(Beginning of Extracted text)

New England Journal of Medicine
A year ago, public health officials were scrambling to figure out why people across the country were suddenly coming down with life-threatening cases of meningitis.
The outbreak eventually was traced back to contaminated steroids produced by the New England Compounding Center. All told, 751 people contracted fungal meningitis and other infections from the tainted shots; 64 died.
And it's not over. Some people are still undergoing treatment, and others who thought they were cured have relapsed and are once again fighting infection.
To get up to date, Shots talked with Dr. Thomas Kerkering, section chief for infectious disease at the Carilion Clinic in Roanoke, Va., a hospital where 36 patients have been treated. Two of them had strokes and died almost immediately. A third person died after 101 days of treatment.
Kerkering, an expert on fungal infections, was a co-author of one of two papers published in last week's New England Journal of Medicine on the outbreak. This is an edited version of the conversation.
It's startling to hear that some people are still being treated for these infections a year later. Why does it last so long?
Fungal infections are hard to treat. That's due to the drugs we have, the mechanisms of how the drugs work on the fungus, and our own immune systems. Then there aren't drugs that reach high levels in the central nervous system. And the central nervous system is a much more severe place to be infected than the lungs, for example.
You've been monitoring patients' spinal fluid to see if they're getting better. How do you know when to stop?
We made the decision that we would treat for 30 more days after the spinal fluid was normal, and then to follow up we would do lumbar punctures at one month, three months and six months after completing therapy. We have a few more patients who are awaiting their six month lumbar puncture in November. And we still have two patients on therapy a year later.
One of your patients was treated for 99 days and looked fine. Then more fungus showed up, and she had four more months of intravenous medication. She's not the only patient nationwide who has relapsed. Do you know why?
Not yet. Did they have a second form of fungus, or does the organism just hang out in places that the medication didn't get to and we didn't treat enough? I don't know if any of us have the answers.
A lot of these people were in the hospital for weeks, and then on IV drugs at home. It sounds like it's been rough.
I don't think the public has an idea of all the things that the patients went through. Of course they had headaches and fevers and didn't feel well at all at first. But then some did have strokes. They needed rehabilitation and physical therapy for that. Some of them developed something that we call arachnoiditis. That leads to urinary retention and a whole lot of back pain. The patients were pretty miserable.
And remember these patients all had back problems to begin with. Then they got their shots and they get fungus and we treat them through all that misery, and they get back to where they were originally — they still have back pain. Some have gone on to have surgery and have done very well and have not relapsed. The patients were really troupers on this.
Are there lessons from this experience for those of us who didn't have to endure it?
Challenge is too harsh a word, but patients need to ask their doctors, do I really need this? Even with modern medicine, nothing is risk-free.

(End of Extracted text)
(Beginning of The data)

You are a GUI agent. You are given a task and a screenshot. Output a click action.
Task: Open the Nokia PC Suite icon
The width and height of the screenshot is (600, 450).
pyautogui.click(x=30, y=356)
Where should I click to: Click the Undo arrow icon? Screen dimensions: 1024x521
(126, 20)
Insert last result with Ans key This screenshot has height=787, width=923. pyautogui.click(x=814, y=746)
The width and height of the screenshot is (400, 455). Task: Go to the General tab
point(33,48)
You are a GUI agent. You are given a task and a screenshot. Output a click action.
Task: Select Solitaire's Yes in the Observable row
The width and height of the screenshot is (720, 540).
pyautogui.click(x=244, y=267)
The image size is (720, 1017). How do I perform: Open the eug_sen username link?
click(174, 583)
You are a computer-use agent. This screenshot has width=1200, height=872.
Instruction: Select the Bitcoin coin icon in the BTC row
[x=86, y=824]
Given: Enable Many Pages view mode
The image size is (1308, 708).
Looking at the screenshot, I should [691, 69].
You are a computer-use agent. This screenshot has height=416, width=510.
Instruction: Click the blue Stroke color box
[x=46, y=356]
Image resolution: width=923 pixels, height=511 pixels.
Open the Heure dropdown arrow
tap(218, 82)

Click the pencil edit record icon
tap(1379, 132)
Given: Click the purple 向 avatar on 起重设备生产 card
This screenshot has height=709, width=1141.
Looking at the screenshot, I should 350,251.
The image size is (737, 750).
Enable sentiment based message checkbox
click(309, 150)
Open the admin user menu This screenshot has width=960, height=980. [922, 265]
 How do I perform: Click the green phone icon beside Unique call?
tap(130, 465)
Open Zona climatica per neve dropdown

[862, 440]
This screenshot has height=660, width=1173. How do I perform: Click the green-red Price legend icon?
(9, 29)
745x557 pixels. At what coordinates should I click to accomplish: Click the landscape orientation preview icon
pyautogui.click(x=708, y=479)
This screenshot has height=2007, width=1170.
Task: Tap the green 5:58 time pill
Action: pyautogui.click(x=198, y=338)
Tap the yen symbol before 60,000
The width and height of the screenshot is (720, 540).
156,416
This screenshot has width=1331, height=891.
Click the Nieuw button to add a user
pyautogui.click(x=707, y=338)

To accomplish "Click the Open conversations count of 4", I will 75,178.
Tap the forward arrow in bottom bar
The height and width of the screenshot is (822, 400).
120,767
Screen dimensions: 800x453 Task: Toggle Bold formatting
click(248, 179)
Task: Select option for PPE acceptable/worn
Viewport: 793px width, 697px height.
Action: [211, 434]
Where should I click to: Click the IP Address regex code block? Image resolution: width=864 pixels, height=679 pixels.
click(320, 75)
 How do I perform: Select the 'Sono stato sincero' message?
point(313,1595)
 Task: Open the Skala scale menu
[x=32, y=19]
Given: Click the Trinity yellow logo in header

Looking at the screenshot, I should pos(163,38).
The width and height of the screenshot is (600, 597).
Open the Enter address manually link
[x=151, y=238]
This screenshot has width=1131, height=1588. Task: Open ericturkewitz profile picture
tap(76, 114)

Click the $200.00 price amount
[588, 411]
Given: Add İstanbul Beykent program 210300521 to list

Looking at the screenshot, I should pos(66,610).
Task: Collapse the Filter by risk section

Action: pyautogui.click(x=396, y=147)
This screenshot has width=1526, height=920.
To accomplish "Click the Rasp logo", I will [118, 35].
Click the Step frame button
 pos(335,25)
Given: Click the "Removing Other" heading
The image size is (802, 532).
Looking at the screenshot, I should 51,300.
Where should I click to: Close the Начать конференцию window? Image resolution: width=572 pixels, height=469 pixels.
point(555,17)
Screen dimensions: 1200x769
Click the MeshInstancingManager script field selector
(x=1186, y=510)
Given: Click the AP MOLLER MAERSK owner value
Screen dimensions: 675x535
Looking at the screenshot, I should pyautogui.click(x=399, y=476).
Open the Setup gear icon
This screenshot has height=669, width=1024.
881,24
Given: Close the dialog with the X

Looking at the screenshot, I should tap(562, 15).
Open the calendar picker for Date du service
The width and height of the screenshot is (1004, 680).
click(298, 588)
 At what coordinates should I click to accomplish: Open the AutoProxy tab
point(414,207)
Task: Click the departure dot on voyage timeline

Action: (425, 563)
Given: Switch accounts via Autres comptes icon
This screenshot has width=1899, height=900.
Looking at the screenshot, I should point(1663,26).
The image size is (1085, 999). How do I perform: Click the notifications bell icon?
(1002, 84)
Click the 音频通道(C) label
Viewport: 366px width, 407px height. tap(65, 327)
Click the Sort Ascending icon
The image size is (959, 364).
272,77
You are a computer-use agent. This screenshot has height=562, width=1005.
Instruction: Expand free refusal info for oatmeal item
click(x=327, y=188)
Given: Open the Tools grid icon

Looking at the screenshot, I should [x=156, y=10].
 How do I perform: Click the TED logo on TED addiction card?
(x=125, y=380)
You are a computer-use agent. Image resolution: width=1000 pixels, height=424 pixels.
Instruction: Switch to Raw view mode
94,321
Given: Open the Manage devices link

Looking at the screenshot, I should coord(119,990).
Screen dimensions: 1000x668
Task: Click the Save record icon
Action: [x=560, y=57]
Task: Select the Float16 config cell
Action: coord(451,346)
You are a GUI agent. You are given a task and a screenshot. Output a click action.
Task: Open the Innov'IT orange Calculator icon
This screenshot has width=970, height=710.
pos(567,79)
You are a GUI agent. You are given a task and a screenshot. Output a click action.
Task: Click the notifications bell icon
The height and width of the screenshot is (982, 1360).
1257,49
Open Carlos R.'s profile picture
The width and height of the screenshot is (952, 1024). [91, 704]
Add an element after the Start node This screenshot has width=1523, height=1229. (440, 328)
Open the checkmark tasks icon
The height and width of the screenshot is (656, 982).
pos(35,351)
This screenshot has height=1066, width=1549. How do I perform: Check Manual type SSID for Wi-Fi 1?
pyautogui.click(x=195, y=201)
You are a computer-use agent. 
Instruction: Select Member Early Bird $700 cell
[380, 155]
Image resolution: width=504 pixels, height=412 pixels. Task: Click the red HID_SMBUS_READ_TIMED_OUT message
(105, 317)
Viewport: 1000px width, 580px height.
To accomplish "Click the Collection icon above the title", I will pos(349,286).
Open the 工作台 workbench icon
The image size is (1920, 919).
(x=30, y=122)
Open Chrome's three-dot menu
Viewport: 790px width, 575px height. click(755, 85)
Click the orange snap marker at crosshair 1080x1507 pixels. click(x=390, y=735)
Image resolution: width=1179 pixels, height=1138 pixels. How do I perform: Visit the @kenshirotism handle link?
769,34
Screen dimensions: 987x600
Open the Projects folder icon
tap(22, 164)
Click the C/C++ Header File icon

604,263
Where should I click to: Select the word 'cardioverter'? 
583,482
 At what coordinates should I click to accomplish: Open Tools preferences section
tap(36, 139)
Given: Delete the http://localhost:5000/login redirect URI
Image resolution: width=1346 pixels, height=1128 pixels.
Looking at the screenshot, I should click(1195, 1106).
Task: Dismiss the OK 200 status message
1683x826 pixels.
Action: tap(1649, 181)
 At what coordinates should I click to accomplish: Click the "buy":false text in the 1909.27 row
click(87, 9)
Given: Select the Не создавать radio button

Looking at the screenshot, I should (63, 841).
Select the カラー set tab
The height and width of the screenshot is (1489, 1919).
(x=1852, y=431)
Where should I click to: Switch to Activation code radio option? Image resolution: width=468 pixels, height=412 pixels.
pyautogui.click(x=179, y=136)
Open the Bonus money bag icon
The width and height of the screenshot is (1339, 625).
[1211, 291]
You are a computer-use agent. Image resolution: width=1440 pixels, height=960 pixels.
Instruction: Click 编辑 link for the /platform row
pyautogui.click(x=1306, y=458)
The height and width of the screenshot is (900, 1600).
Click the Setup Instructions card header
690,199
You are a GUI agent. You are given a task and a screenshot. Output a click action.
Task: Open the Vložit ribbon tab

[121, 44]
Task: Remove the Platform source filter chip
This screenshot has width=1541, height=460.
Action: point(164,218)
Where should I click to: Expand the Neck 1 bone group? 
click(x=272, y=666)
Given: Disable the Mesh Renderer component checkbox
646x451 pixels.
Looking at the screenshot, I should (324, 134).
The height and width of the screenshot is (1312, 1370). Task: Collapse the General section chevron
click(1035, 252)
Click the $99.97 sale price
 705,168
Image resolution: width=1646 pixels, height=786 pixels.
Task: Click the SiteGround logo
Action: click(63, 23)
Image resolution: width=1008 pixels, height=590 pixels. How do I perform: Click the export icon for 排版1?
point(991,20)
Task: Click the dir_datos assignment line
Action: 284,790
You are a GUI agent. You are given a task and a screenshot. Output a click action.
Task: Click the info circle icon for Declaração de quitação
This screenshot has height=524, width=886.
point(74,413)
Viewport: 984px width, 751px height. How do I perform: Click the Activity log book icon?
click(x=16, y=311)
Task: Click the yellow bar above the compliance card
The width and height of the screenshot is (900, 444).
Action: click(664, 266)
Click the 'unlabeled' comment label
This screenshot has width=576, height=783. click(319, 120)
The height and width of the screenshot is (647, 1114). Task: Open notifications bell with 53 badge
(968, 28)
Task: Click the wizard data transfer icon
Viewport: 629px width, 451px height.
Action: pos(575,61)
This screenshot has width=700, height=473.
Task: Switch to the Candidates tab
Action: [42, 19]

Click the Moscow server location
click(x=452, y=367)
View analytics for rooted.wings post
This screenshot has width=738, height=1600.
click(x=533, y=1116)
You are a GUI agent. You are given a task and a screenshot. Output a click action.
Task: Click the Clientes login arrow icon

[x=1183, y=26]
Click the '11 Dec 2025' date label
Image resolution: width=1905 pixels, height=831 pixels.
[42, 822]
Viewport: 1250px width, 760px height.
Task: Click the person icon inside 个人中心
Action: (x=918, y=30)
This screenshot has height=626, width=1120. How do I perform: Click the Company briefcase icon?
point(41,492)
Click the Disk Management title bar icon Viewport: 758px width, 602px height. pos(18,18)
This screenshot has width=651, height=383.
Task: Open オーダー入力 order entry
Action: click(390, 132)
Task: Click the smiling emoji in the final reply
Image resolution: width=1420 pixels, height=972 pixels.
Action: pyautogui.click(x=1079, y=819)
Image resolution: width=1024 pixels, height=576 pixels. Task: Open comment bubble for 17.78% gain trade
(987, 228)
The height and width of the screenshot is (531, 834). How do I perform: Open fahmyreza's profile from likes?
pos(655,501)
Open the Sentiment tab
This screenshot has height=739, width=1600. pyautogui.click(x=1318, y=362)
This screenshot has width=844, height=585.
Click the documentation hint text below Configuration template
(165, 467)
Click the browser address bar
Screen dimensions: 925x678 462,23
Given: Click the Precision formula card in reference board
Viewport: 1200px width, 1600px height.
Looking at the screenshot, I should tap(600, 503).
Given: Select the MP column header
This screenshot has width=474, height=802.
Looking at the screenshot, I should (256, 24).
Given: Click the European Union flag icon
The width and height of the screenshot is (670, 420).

(End of The data)

■ Aim of the task
Repeat the meningitis outbreak interview from "A lot of these" to "troupers on this.", but change "physical therapy" to "exercise therapy".

■ Answer to the problem
A lot of these people were in the hospital for weeks, and then on IV drugs at home. It sounds like it's been rough.
I don't think the public has an idea of all the things that the patients went through. Of course they had headaches and fevers and didn't feel well at all at first. But then some did have strokes. They needed rehabilitation and exercise therapy for that. Some of them developed something that we call arachnoiditis. That leads to urinary retention and a whole lot of back pain. The patients were pretty miserable.
And remember these patients all had back problems to begin with. Then they got their shots and they get fungus and we treat them through all that misery, and they get back to where they were originally — they still have back pain. Some have gone on to have surgery and have done very well and have not relapsed. The patients were really troupers on this.